ROANOKE TIMES Copyright (c) 1995, Roanoke Times DATE: Saturday, December 30, 1995 TAG: 9601020012 SECTION: EDITORIAL PAGE: A-9 EDITION: METRO
STIFF CRACK sentences are not merely the result of racist cops and courts.
There are racist cops, undeniably. There are racist jurists, undoubtedly. And there are disparities in sentencing and enforcement that need to be addressed - most immediately, mandatory minimum sentences meted out in federal courts for crack-cocaine violations.
Yet, just as outrage is growing in black communities about the disproportionate number of young black men sitting in prisons on first-time crack offenses, outrage also is sweeping black communities and others about the devastating effects of the illegal crack trade on neighborhoods - mostly poor, black neighborhoods.
Mothers pulling their little ones out of bed onto the floor at the sound of gunfire; children witnessing violence and death, displaying the signs of traumatic stress syndrome noted in returning Vietnam War veterans; grandparents exhorting their young to resist the lure of the fast life - and, possibly, a fast death - on the street.

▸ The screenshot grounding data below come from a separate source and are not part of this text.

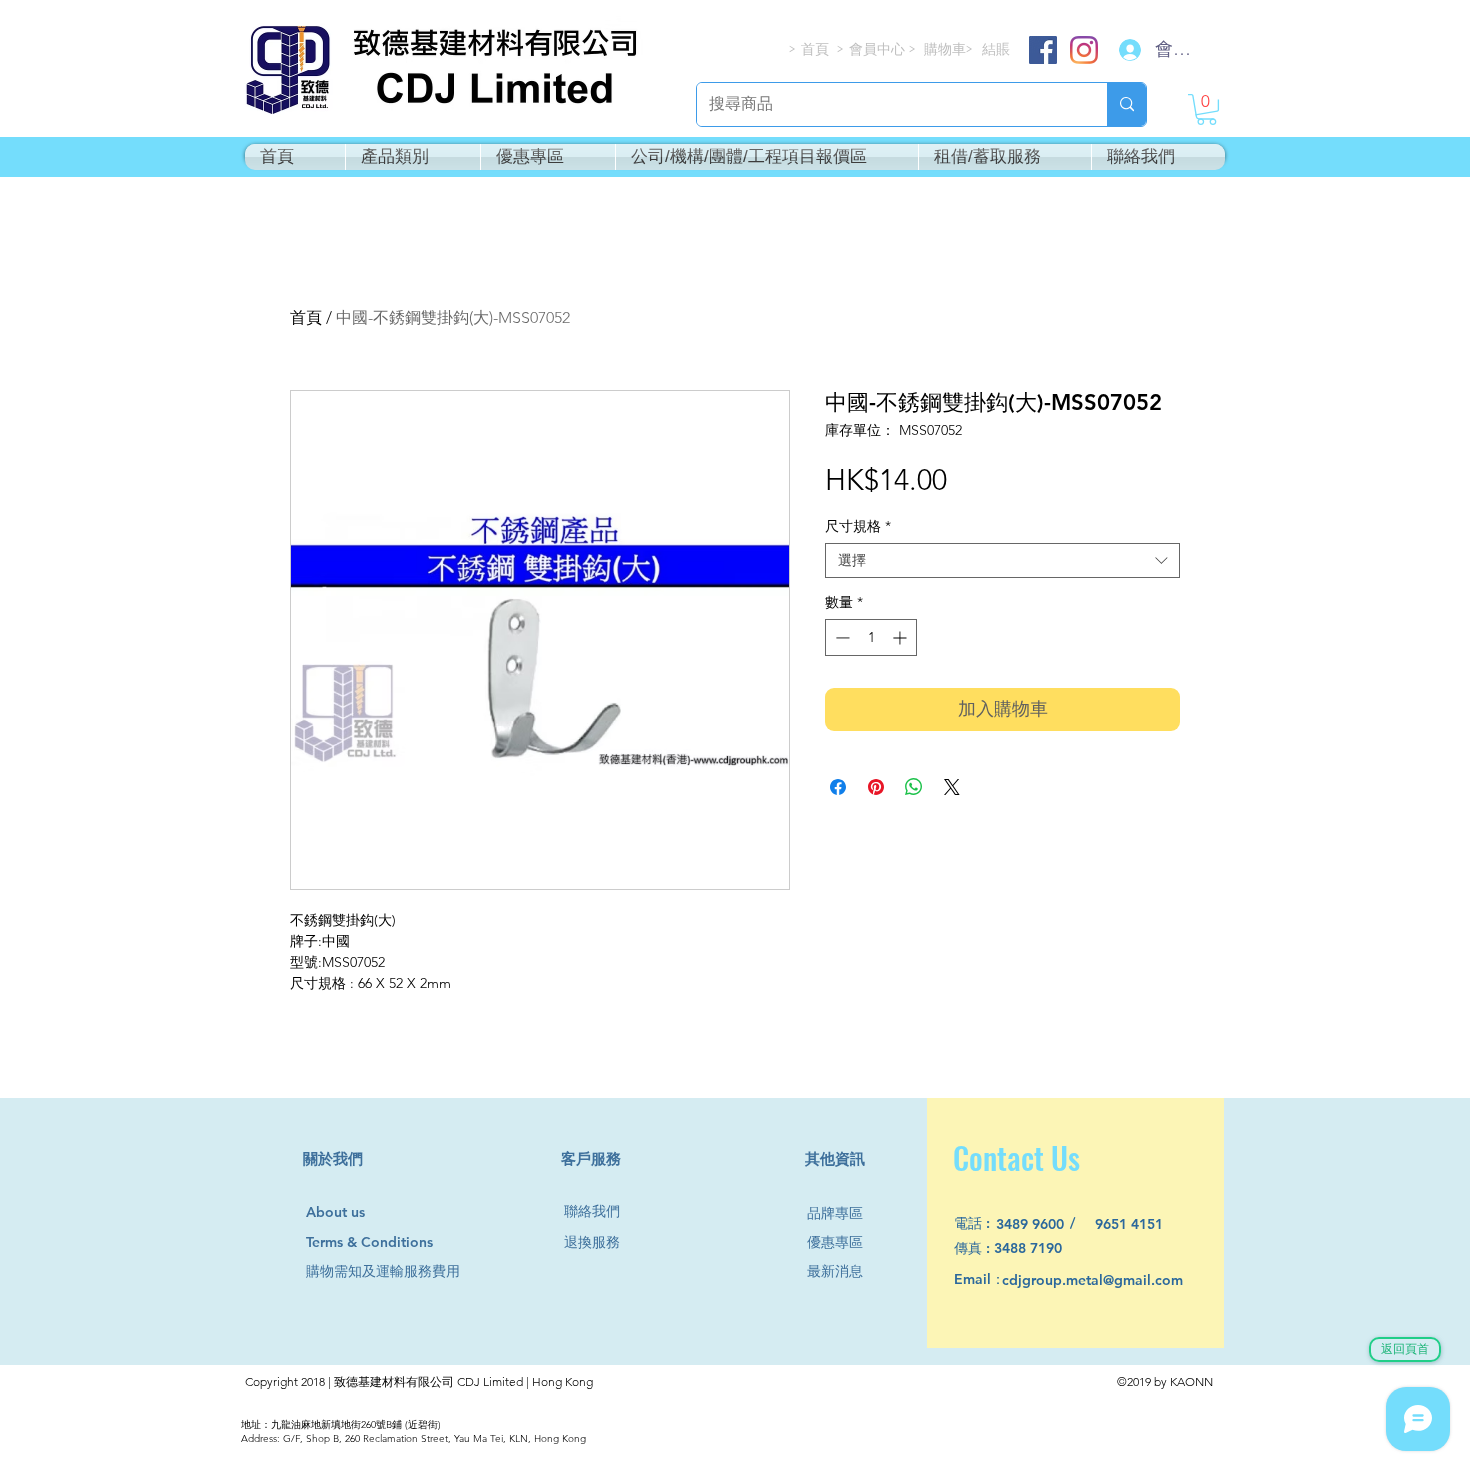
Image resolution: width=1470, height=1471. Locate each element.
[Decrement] (840, 637)
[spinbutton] (871, 637)
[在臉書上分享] (838, 787)
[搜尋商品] (1126, 104)
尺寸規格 (858, 526)
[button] (1206, 109)
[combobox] (1002, 560)
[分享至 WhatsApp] (914, 787)
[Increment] (901, 637)
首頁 (306, 317)
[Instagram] (1084, 50)
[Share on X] (952, 787)
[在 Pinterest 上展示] (876, 787)
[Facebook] (1043, 50)
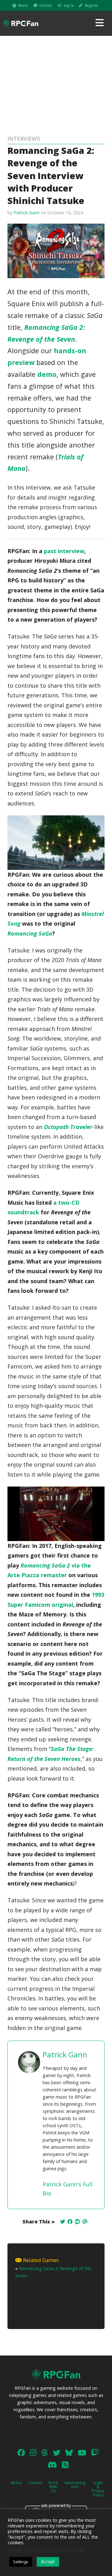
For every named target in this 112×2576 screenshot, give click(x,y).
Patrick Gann (27, 213)
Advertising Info (74, 2484)
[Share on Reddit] (77, 2221)
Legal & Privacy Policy (97, 2488)
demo (46, 374)
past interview (64, 551)
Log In (69, 5)
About (23, 5)
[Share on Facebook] (70, 2221)
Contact (45, 5)
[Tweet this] (62, 2221)
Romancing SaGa (29, 933)
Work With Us (53, 2486)
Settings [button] (20, 2561)
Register (91, 5)
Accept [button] (48, 2561)
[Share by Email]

These are the images that harden society's resolve to fight the crack trade.
Remember Roanoke's late, unlamented "crack alley?" Law-abiding citizens fighting to keep crack houses from destroying the quiet safety of their neighborhoods?
Like so many things born of frustration and anger, the federal minimum sentencing law for crack offenses is extreme. It should be revised, a recommendation made by the nonpartisan U.S. Sentencing Commission and rejected by the Republican Congress and Democratic president.

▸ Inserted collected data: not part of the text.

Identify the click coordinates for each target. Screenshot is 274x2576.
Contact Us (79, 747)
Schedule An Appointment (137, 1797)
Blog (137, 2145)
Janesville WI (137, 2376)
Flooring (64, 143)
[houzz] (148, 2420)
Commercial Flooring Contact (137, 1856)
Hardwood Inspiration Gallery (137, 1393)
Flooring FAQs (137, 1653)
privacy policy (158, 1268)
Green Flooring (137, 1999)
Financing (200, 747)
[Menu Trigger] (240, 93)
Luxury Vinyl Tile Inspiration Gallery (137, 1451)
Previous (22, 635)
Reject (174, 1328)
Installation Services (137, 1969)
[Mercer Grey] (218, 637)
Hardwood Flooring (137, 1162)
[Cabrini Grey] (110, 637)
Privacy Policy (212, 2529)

In politics, neither side dares risk accusations of being soft on crime. But the extreme penalty exacted on crack offenders - a mandatory minimum sentence 100 times greater than the minimum for a pure cocaine arrest - has brought the race card into play in the war on drugs. Crack (powder cocaine cut with baking soda and "cooked" to make it smokeable) is cheap and popular in (black/poor) inner cities. Powder cocaine is favored in (white/affluent) suburbs.
Disparities in sentencing and enforcement - the great majority of federal crack prosecutions are of black men - led first a Los Angeles district court judge and now a federal judge in Norfolk to dismiss drug indictments against black defendants on the basis that the system is biased. The Supreme Court has agreed to hear the Los Angeles case. Congress and the president don't have to wait for the justices to rule, though, to right this wrong.
Crack is simply cocaine, as critics of the system point out, but it is not just like powder cocaine. It is more addictive because it is smoked, putting it directly into the bloodstream, and its sale and use are associated with violence and street gangs. The sentencing commission suggests sentencing parity for the two drugs, with discretion to add penalties to crack-cocaine arrests depending on the circumstances surrounding the crime. That makes sense. Lawmakers should forget the soundbites and act in the public interest to change this law.
But all of us, meantime, should take heed of two more general phenomena:
First, blacks are disproportionately victims of crime, their neighborhoods disproportionately undermined by drugs. The law-abiding deserve protection; the lawbreakers should find no protection behind a race card.
Second, the war on drugs isn't working. All segments of our society must come together to rethink drug policy, to begin shifting the paradigm for addressing this epidemic from crime to health, from arresting people to rebuilding communities.